[英]How can I collect this data from a div using Selenium and Python
I have been using Selenium and Python to scrape a webpage and I am having difficulty collecting data that I want out of a div that has the following structure: 我一直在使用Selenium和Python来抓取一个网页,我很难从具有以下结构的div中收集我想要的数据:
<div class="col span_6" style="margin-left: 12px;width: 47% !important;">
<div class="MainGridRow">
<span class="MainGridcolumn1">Heading1</span>
<span class="MainGridcolumn2">Text that I want</span>
</div>
<div class="MainGridRow">
<span class="MainGridcolumn1">Another heading</span>
<span class="MainGridcolumn2">More text that I want</span>
</div>
<div class="MainGridRow">
<span class="MainGridcolumn1">Next heading</span>
<span class="MainGridcolumn2">Even more text</span>
</div>
<div class="MainGridRow">
<span class="MainGridcolumn1">Yet another heading</span>
<span class="MainGridcolumn2">Piece of text</span>
</div>
</div>
The div has a number of rows, each with 2 columns containing the data/text inside of span tags. div有许多行,每行包含2列,包含span标记内的数据/文本。 There are no CSS ids.
没有CSS ID。
I'm only interested in collecting the text contained within the 'MainGridcolumn2' span classes. 我只对收集'MainGridcolumn2'span类中包含的文本感兴趣。
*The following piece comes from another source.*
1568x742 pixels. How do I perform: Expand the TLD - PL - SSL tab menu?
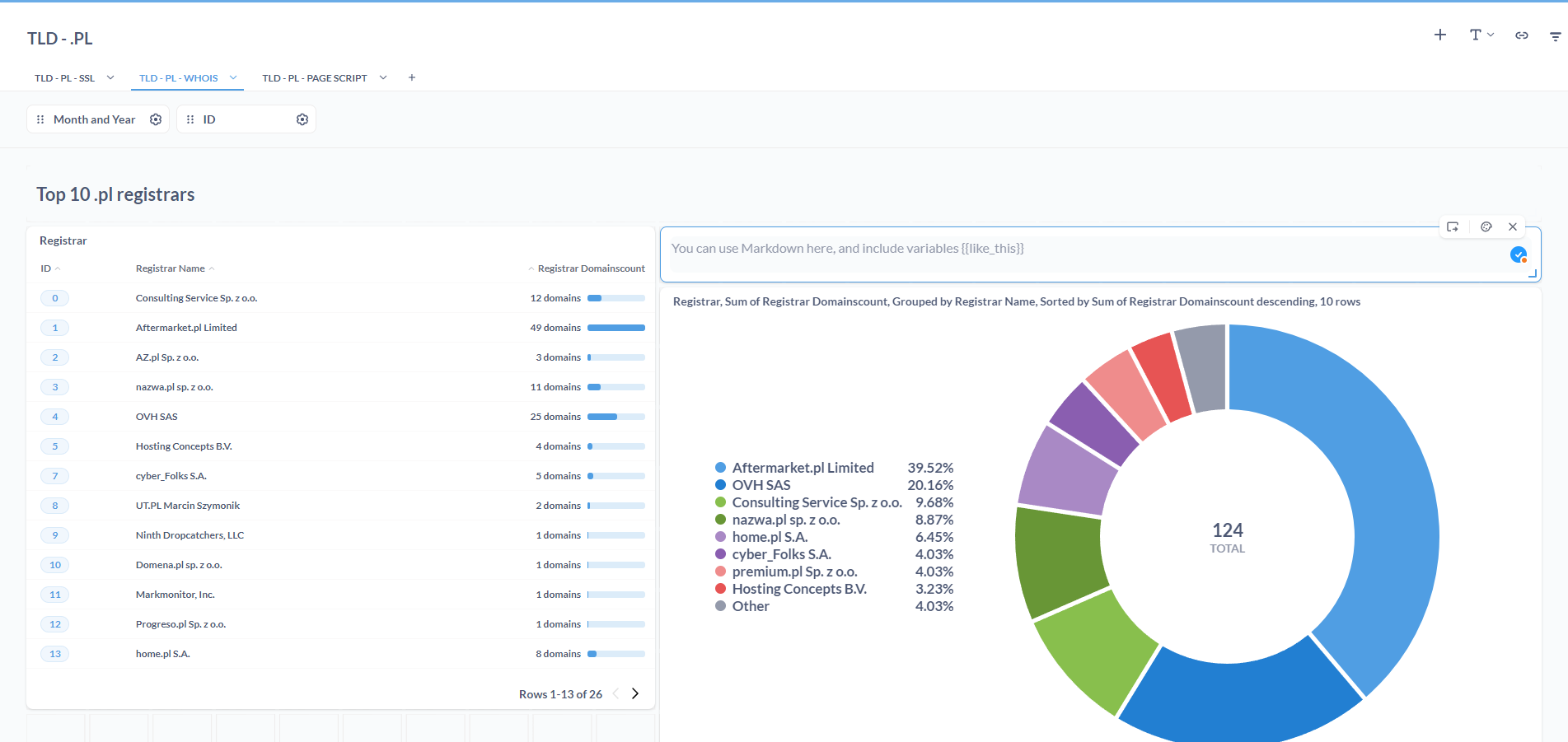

I've tried the below to navigate to the first heading, with the intention of then trying to use 'following_sibling' to move down to the next span tag containing the text, but I can't even get this to work as it isn't returning any text when I try to print it to the console: 我已经尝试过以下导航到第一个标题,然后尝试使用'following_sibling'向下移动到包含文本的下一个span标记,但我甚至无法使其工作,因为它不是'当我尝试将其打印到控制台时返回任何文本:
driver.find_element_by_xpath("//span['@class=MainGridcolumn1'][contains(text(), 'Heading1')]").text
and 和
driver.find_element_by_xpath("//span[contains(text(), 'Heading1')]").text
One way would be to get the the enclosing div ie the grandparent and pull the spans from that: 一种方法是获得封闭的div,即祖父母,并从中拉出跨度:
h = """<div class="col span_6" style="margin-left: 12px;width: 47% !important;">
<div class="MainGridRow">
<span class="MainGridcolumn1">Heading1</span>
<span class="MainGridcolumn2">Text that I want</span>
</div>
<div class="MainGridRow">
<span class="MainGridcolumn1">Another heading</span>
<span class="MainGridcolumn2">More text that I want</span>
</div>
<div class="MainGridRow">
<span class="MainGridcolumn1">Next heading</span>
<span class="MainGridcolumn2">Even more text</span>
</div>
<div class="MainGridRow">
<span class="MainGridcolumn1">Yet another heading</span>
<span class="MainGridcolumn2">Piece of text</span>
</div>
</div>
<div class="MainGridRow">
<span class="MainGridcolumn1">Yet another heading</span>
<span class="MainGridcolumn2">Piece of text I don't want</span>
</div>"""
from lxml import html
xm = html.fromstring(h)
div = xm.xpath("//span[@class='MainGridcolumn1'][contains(text(), 'Heading1')]/../..")[0]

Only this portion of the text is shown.